Copy each of the following rows word for word, leaving nothing out.

Data provided:
• • • •
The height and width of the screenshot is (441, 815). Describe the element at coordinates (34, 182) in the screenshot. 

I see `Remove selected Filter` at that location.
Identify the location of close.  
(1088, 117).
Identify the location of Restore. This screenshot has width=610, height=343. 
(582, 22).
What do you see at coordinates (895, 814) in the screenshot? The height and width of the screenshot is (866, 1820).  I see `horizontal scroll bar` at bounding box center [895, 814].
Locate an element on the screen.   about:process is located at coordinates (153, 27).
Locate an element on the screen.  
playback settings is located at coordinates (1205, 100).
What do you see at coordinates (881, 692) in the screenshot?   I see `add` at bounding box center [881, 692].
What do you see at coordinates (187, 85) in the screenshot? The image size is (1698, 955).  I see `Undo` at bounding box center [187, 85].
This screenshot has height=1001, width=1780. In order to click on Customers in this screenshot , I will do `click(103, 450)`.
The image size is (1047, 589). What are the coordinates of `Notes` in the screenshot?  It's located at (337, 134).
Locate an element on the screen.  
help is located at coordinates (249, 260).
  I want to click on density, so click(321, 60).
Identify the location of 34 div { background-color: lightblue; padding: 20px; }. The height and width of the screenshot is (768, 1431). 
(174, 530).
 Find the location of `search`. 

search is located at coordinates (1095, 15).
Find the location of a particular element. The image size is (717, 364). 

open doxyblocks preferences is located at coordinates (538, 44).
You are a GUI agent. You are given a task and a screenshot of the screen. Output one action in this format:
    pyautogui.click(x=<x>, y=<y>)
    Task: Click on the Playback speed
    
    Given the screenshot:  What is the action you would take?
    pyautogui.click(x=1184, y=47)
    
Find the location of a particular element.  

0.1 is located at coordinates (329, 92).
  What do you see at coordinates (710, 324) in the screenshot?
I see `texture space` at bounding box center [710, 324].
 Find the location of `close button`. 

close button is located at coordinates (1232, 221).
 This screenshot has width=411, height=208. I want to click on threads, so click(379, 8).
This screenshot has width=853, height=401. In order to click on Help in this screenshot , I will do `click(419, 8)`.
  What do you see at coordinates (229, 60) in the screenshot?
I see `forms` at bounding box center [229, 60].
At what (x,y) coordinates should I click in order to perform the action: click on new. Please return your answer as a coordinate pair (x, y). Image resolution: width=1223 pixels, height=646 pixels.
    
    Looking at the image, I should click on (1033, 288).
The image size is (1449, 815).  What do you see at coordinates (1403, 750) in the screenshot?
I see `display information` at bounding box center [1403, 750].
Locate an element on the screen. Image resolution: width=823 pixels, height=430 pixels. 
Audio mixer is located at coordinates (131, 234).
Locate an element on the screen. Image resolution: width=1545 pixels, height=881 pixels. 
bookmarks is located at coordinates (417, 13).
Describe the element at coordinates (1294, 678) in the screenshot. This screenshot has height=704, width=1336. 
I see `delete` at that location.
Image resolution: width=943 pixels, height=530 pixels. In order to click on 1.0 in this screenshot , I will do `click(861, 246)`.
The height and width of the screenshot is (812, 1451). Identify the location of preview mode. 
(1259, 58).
• • • •
Answer to this exercise:
The height and width of the screenshot is (441, 815). Describe the element at coordinates (34, 182) in the screenshot. 

I see `Remove selected Filter` at that location.
Identify the location of close.  
(1088, 117).
Identify the location of Restore. This screenshot has width=610, height=343. 
(582, 22).
What do you see at coordinates (895, 814) in the screenshot? The height and width of the screenshot is (866, 1820).  I see `horizontal scroll bar` at bounding box center [895, 814].
Locate an element on the screen.   about:process is located at coordinates (153, 27).
Locate an element on the screen.  
playback settings is located at coordinates (1205, 100).
What do you see at coordinates (881, 692) in the screenshot?   I see `add` at bounding box center [881, 692].
What do you see at coordinates (187, 85) in the screenshot? The image size is (1698, 955).  I see `Undo` at bounding box center [187, 85].
This screenshot has height=1001, width=1780. In order to click on Customers in this screenshot , I will do `click(103, 450)`.
The image size is (1047, 589). What are the coordinates of `Notes` in the screenshot?  It's located at (337, 134).
Locate an element on the screen.  
help is located at coordinates (249, 260).
  I want to click on density, so click(321, 60).
Identify the location of 34 div { background-color: lightblue; padding: 20px; }. The height and width of the screenshot is (768, 1431). 
(174, 530).
 Find the location of `search`. 

search is located at coordinates (1095, 15).
Find the location of a particular element. The image size is (717, 364). 

open doxyblocks preferences is located at coordinates (538, 44).
You are a GUI agent. You are given a task and a screenshot of the screen. Output one action in this format:
    pyautogui.click(x=<x>, y=<y>)
    Task: Click on the Playback speed
    
    Given the screenshot:  What is the action you would take?
    pyautogui.click(x=1184, y=47)
    
Find the location of a particular element.  

0.1 is located at coordinates (329, 92).
  What do you see at coordinates (710, 324) in the screenshot?
I see `texture space` at bounding box center [710, 324].
 Find the location of `close button`. 

close button is located at coordinates (1232, 221).
 This screenshot has width=411, height=208. I want to click on threads, so click(379, 8).
This screenshot has width=853, height=401. In order to click on Help in this screenshot , I will do `click(419, 8)`.
  What do you see at coordinates (229, 60) in the screenshot?
I see `forms` at bounding box center [229, 60].
At what (x,y) coordinates should I click in order to perform the action: click on new. Please return your answer as a coordinate pair (x, y). Image resolution: width=1223 pixels, height=646 pixels.
    
    Looking at the image, I should click on (1033, 288).
The image size is (1449, 815).  What do you see at coordinates (1403, 750) in the screenshot?
I see `display information` at bounding box center [1403, 750].
Locate an element on the screen. Image resolution: width=823 pixels, height=430 pixels. 
Audio mixer is located at coordinates (131, 234).
Locate an element on the screen. Image resolution: width=1545 pixels, height=881 pixels. 
bookmarks is located at coordinates (417, 13).
Describe the element at coordinates (1294, 678) in the screenshot. This screenshot has height=704, width=1336. 
I see `delete` at that location.
Image resolution: width=943 pixels, height=530 pixels. In order to click on 1.0 in this screenshot , I will do `click(861, 246)`.
The height and width of the screenshot is (812, 1451). Identify the location of preview mode. 
(1259, 58).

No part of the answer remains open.